Stated goal:
How many lines in the rows below contain the word "title"? Reply with the number alone.

-.-.-

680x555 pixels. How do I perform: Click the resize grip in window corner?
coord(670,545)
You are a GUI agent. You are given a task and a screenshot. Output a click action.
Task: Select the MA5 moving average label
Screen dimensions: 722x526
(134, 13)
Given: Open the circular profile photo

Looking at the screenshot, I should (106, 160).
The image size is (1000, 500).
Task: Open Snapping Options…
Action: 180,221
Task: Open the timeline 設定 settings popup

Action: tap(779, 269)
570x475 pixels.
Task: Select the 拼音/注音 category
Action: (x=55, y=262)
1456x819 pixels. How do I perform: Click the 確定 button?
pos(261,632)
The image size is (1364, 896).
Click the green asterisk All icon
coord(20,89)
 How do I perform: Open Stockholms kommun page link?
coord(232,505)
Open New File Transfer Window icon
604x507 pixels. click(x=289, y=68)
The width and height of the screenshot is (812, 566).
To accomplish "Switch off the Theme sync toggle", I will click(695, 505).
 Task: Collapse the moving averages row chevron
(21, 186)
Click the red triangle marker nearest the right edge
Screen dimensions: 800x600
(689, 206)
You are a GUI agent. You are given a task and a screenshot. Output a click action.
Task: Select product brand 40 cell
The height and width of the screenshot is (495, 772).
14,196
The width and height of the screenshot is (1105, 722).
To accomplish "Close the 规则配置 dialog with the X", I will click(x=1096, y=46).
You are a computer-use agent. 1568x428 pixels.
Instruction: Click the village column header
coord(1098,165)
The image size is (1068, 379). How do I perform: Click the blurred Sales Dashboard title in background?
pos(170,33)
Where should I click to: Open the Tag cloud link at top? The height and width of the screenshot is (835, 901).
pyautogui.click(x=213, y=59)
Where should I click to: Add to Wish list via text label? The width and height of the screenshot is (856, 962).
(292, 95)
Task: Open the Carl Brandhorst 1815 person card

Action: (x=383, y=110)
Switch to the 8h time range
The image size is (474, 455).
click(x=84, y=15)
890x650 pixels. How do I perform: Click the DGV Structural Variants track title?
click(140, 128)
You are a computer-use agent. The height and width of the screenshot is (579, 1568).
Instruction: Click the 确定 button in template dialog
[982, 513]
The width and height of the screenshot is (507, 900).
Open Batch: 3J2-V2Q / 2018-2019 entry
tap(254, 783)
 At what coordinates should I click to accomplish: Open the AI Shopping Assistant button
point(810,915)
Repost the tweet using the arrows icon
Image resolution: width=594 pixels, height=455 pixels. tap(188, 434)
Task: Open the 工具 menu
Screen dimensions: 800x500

-.-.-

Written solution:
2